---- Data provided

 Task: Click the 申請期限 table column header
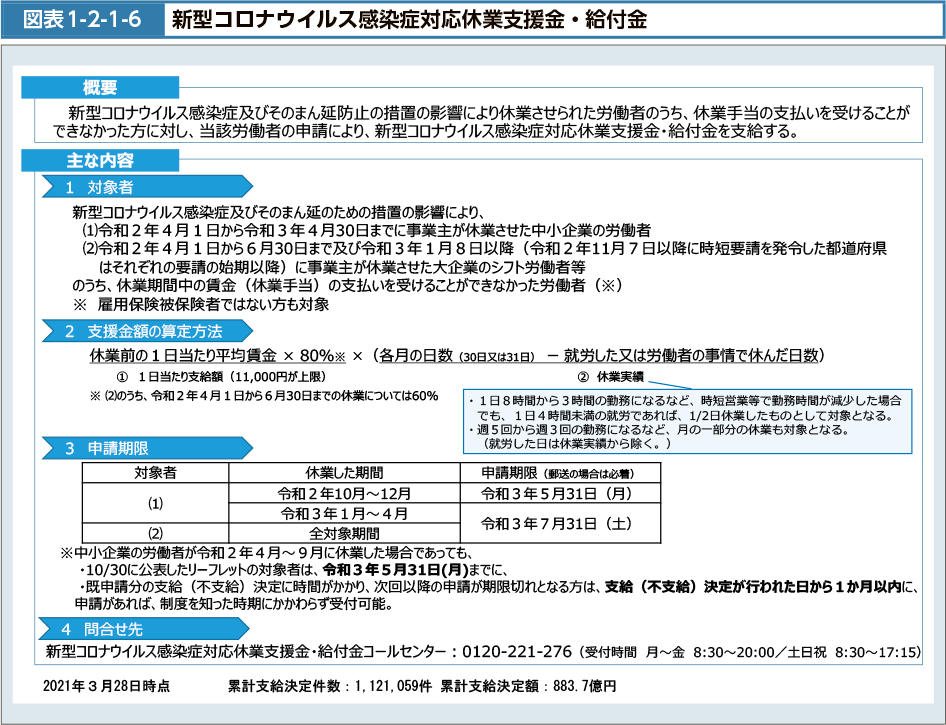(557, 472)
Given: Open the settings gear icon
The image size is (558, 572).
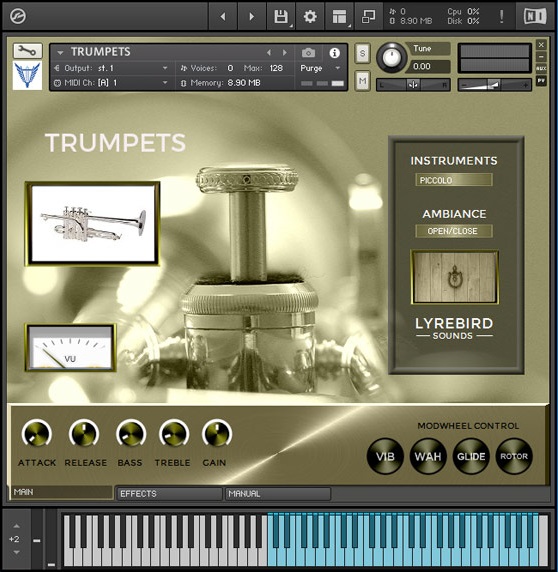Looking at the screenshot, I should tap(310, 16).
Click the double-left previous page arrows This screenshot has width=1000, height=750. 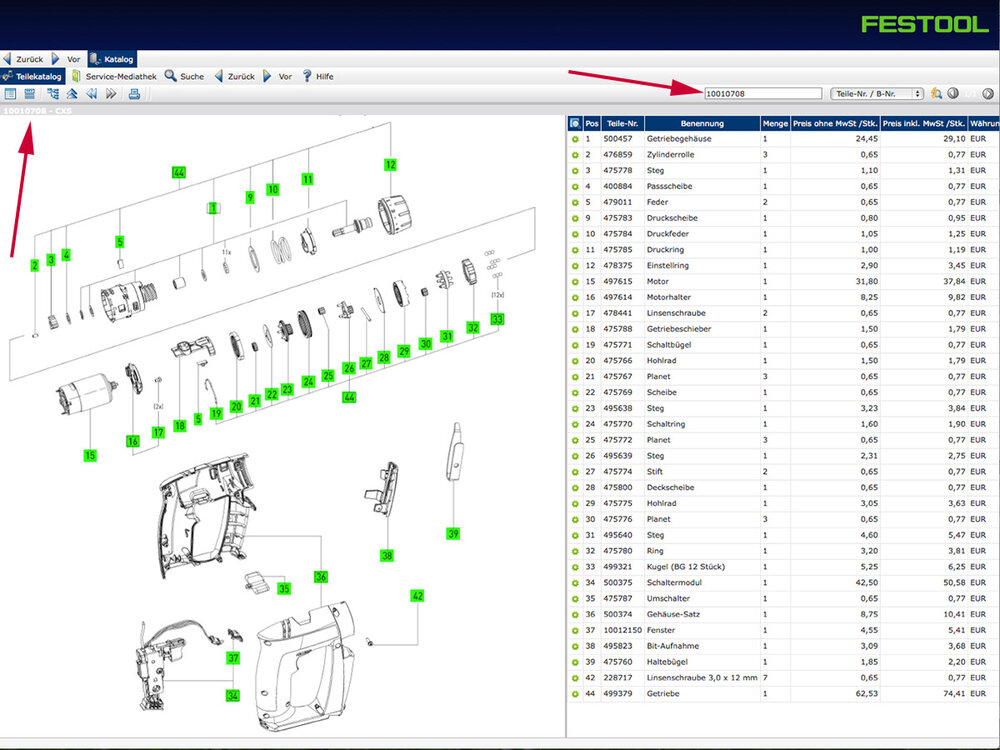point(91,94)
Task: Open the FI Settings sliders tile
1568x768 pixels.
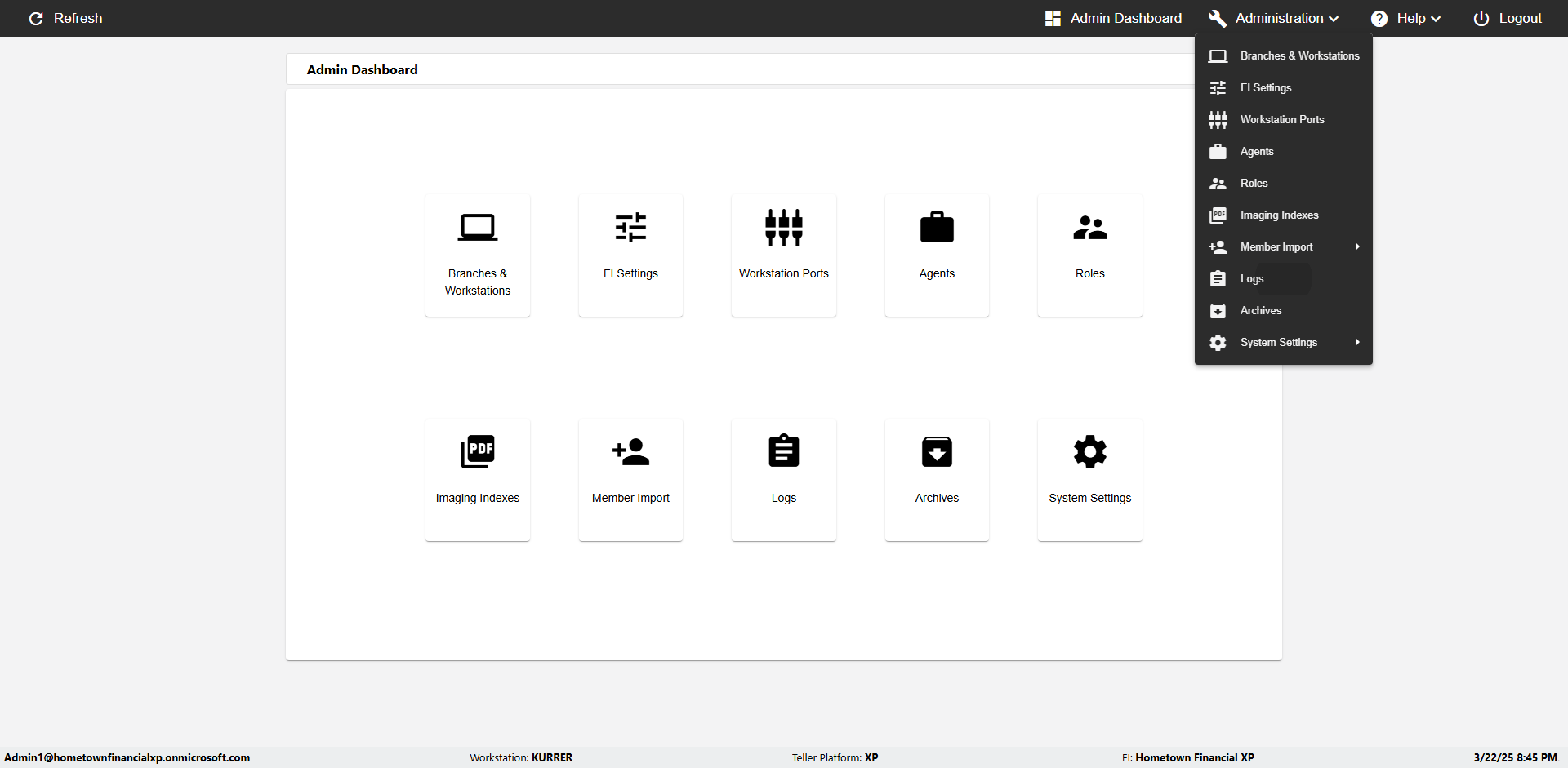Action: tap(630, 255)
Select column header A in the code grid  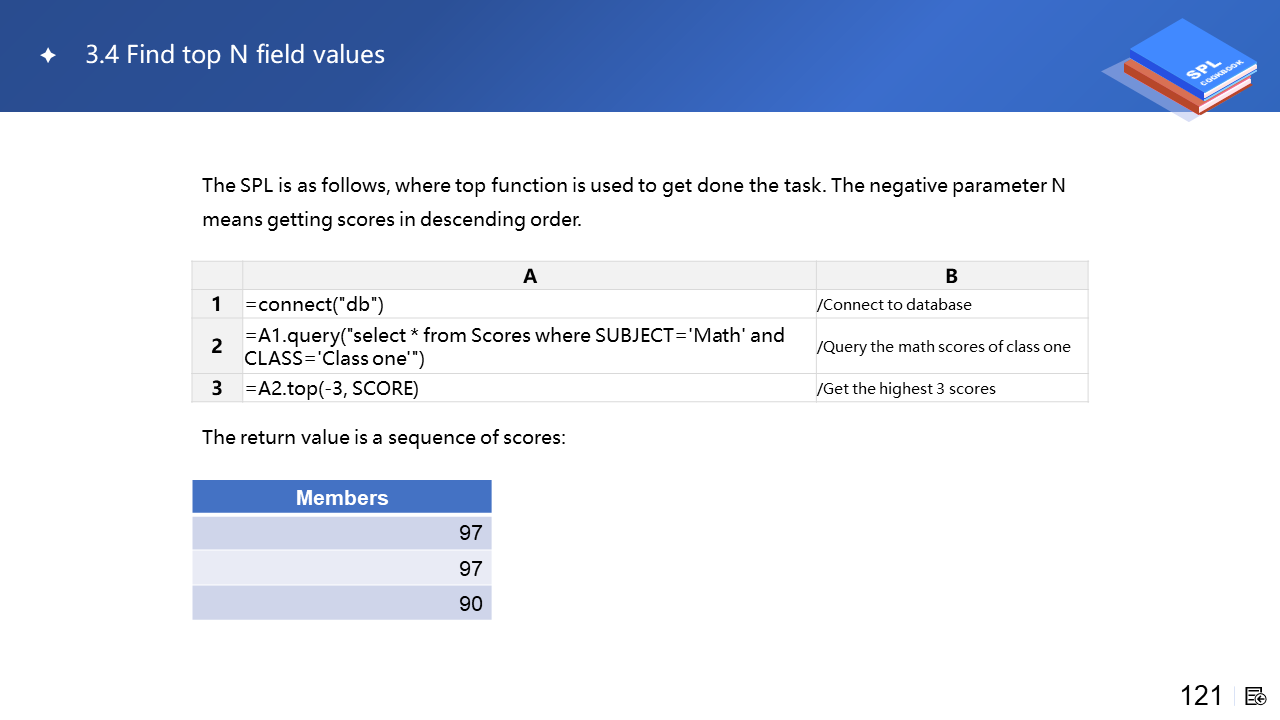pos(529,276)
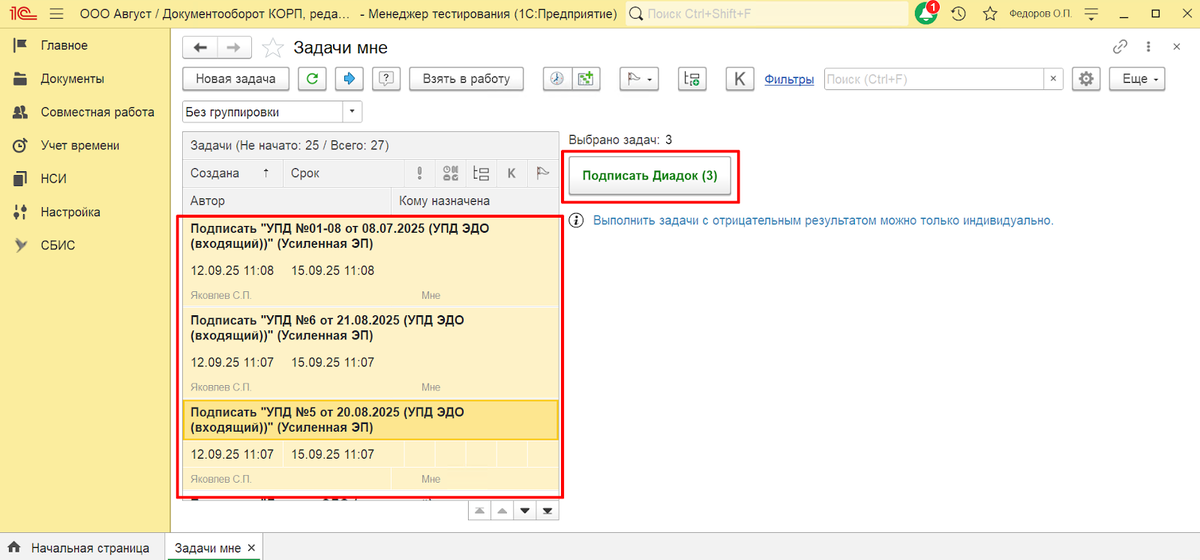Click the "Подписать Диадок (3)" button
The height and width of the screenshot is (560, 1200).
tap(652, 175)
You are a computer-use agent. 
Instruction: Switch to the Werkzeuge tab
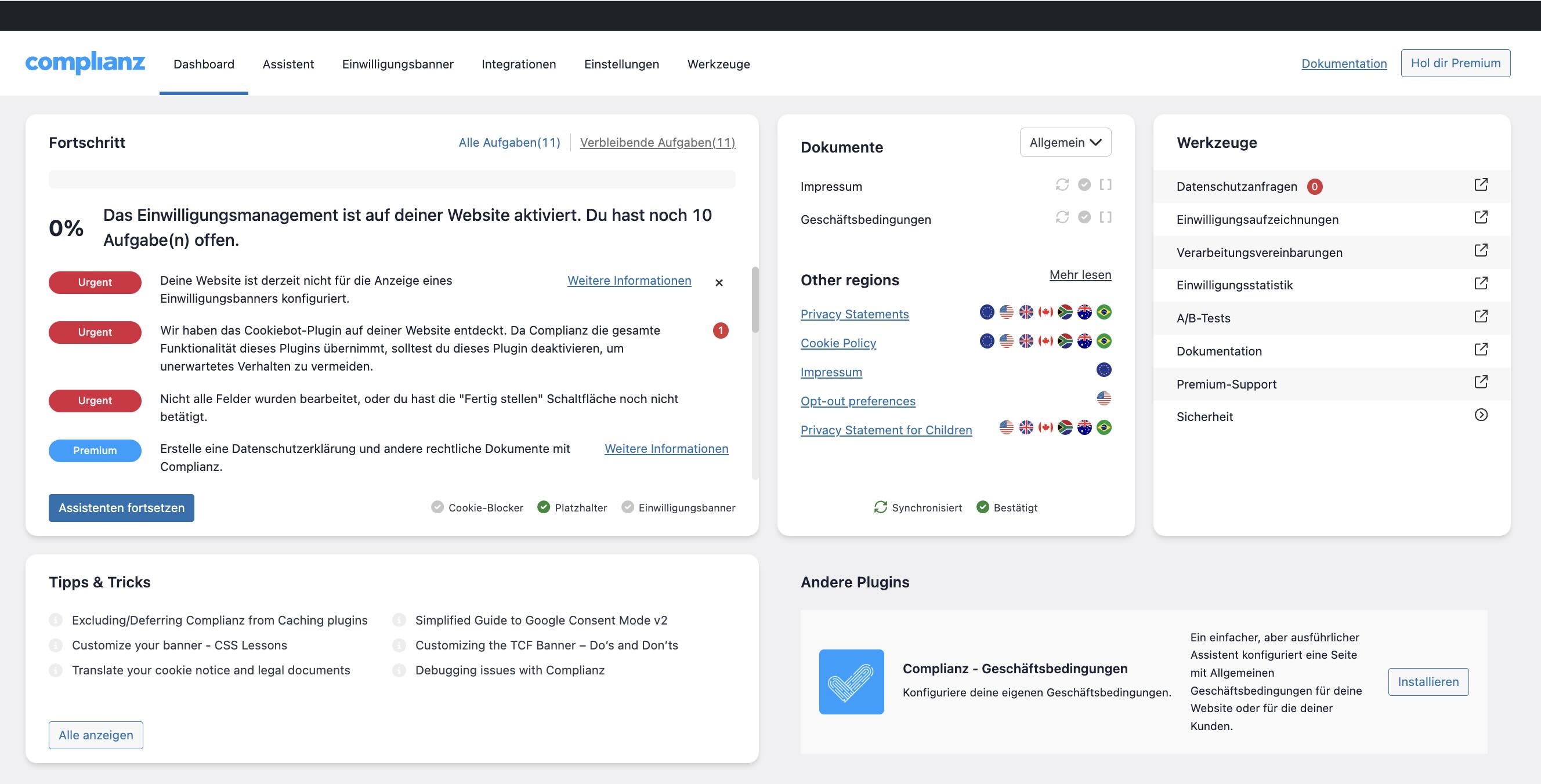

--------

* _The task_: Give only the number of lines in the data above that contain the string "Open", counting case-sensitively.

* _Solution to this exercise_: 2